== Your task ==
Write out, without any changes, the part of the rows that opens with the first line and closes with the line containing "What do you see at coordinates (565, 449)", both ends included.

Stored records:
========================================
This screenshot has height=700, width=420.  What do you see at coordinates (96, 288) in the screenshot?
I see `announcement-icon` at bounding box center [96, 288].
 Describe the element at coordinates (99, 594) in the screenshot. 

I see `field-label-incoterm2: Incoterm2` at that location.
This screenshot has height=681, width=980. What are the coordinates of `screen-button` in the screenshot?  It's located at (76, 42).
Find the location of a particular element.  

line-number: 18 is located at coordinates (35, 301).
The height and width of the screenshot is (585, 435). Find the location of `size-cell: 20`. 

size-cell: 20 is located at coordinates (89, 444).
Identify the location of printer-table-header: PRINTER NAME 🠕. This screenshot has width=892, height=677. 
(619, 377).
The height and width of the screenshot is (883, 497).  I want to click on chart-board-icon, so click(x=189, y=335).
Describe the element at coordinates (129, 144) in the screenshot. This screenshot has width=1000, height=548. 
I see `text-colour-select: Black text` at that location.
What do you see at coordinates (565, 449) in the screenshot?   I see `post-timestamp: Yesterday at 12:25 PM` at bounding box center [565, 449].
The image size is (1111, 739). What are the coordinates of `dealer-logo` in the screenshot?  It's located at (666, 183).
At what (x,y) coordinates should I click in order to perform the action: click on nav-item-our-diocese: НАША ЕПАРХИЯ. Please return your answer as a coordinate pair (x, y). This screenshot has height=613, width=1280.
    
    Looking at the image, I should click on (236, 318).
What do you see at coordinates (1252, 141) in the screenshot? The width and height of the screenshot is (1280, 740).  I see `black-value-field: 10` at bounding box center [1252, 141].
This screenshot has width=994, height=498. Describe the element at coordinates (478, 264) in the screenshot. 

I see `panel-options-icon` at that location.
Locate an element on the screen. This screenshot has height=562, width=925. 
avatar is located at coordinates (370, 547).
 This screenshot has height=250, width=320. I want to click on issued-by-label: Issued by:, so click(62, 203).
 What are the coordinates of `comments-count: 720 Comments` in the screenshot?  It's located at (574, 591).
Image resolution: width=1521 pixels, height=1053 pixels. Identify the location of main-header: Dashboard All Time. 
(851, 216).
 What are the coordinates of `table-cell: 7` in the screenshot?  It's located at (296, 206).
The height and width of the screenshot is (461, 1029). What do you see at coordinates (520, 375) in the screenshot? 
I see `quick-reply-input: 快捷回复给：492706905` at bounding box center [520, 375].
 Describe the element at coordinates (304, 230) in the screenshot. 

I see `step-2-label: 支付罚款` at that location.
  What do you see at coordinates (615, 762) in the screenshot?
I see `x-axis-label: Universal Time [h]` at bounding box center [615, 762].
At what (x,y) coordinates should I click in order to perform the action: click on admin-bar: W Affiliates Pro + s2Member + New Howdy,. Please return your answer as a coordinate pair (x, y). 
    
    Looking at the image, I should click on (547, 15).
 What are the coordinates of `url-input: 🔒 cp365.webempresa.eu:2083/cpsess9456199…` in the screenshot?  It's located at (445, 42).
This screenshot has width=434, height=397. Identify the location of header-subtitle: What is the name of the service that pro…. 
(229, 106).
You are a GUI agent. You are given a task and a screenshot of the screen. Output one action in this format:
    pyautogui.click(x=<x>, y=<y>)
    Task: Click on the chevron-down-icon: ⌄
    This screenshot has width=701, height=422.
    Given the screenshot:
========================================
== Output for this exercise ==
This screenshot has height=700, width=420.  What do you see at coordinates (96, 288) in the screenshot?
I see `announcement-icon` at bounding box center [96, 288].
 Describe the element at coordinates (99, 594) in the screenshot. 

I see `field-label-incoterm2: Incoterm2` at that location.
This screenshot has height=681, width=980. What are the coordinates of `screen-button` in the screenshot?  It's located at (76, 42).
Find the location of a particular element.  

line-number: 18 is located at coordinates (35, 301).
The height and width of the screenshot is (585, 435). Find the location of `size-cell: 20`. 

size-cell: 20 is located at coordinates (89, 444).
Identify the location of printer-table-header: PRINTER NAME 🠕. This screenshot has width=892, height=677. 
(619, 377).
The height and width of the screenshot is (883, 497).  I want to click on chart-board-icon, so click(x=189, y=335).
Describe the element at coordinates (129, 144) in the screenshot. This screenshot has width=1000, height=548. 
I see `text-colour-select: Black text` at that location.
What do you see at coordinates (565, 449) in the screenshot?   I see `post-timestamp: Yesterday at 12:25 PM` at bounding box center [565, 449].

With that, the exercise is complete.